— Source passage —
---*---
Frontal Plane Power Development

“Power development is extremely plane-specific.” – Eric Cressey

Research has shown that sagittal plane power production doesn’t carryover to frontal/transverse/rotational power nearly as much as people would like to think. To develop power outside of the sagittal plane and have it carryover to sport, you need to specifically train it.

The sport of hockey is a great example of this. The skating stride in hockey is a frontal plane dominant movement that is extremely single leg in nature. Goalies live in the frontal plane by explosively going post to post.

So how do you develop this hockey specific/frontal plane power? It’s not rocket science  train both frontal plane power and single leg strength.

Frontal plane power: Lateral bounds

One of the ways we training frontal plane power is through a simple lateral bound. The lateral bound allows for specific frontal plane power development, something that you don’t get from traditional power exercises like cleans or snatches.

Frontal plane power: Cross-Behind Side Toss

You can also develop a great deal of power outside of the sagittal plane with medicine ball work. Generally speaking, many different med ball exercises are phenomenal for developing power in non-traditional ways. A Med Ball Side Toss are great at accomplishing this.

Single leg strength: 1-leg Squat

Finally, single leg exercises are also key when developing strength and power in the frontal plane. At first glance, many people believe that single leg exercises are performed in the sagittal plane, but in reality you are asking the hip to perform quite a bit of stabilization in both the frontal and transverse plane. A true single leg exercise like the 1-leg squat (completely unsupported) or split squat variations (single leg supported) are two of my favorite single leg exercises.
---*---
— Supplied material —
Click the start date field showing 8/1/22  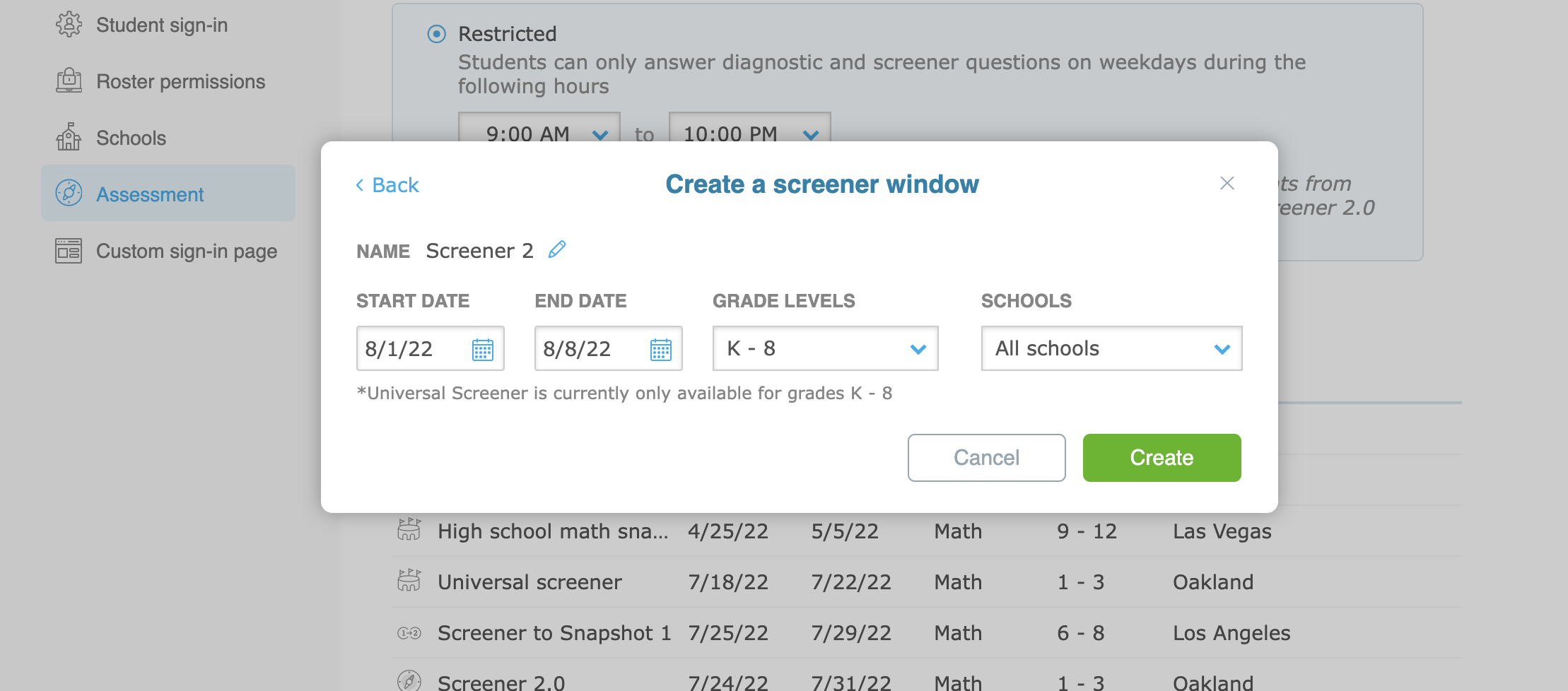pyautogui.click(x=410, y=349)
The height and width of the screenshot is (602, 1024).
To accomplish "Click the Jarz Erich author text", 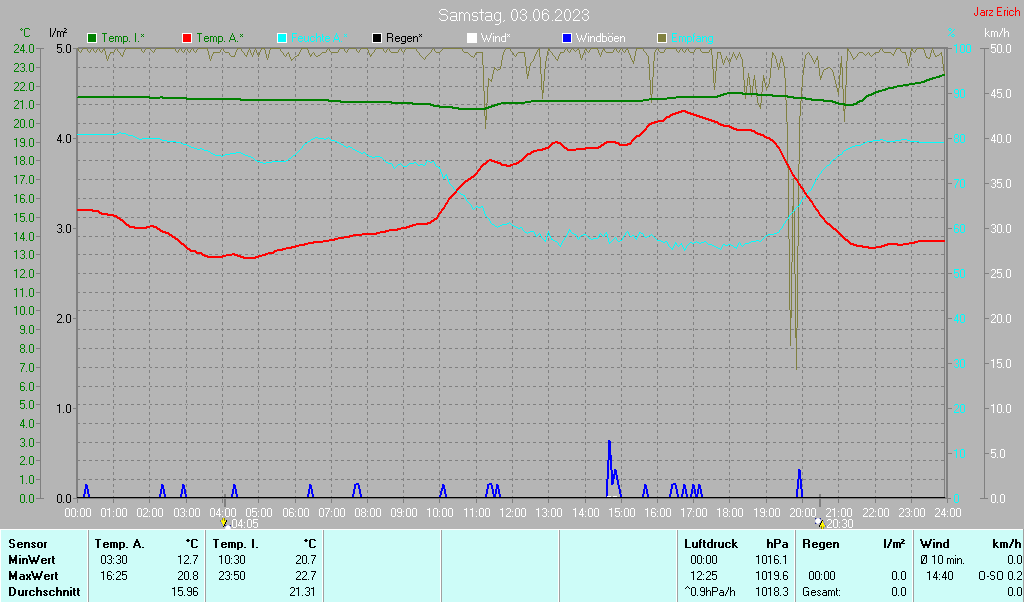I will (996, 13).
---*---
— Problem —
In the passage on frontal plane power, which traditional power exercises does the lateral bound offer something beyond?

— Final answer —
Cleans and snatches.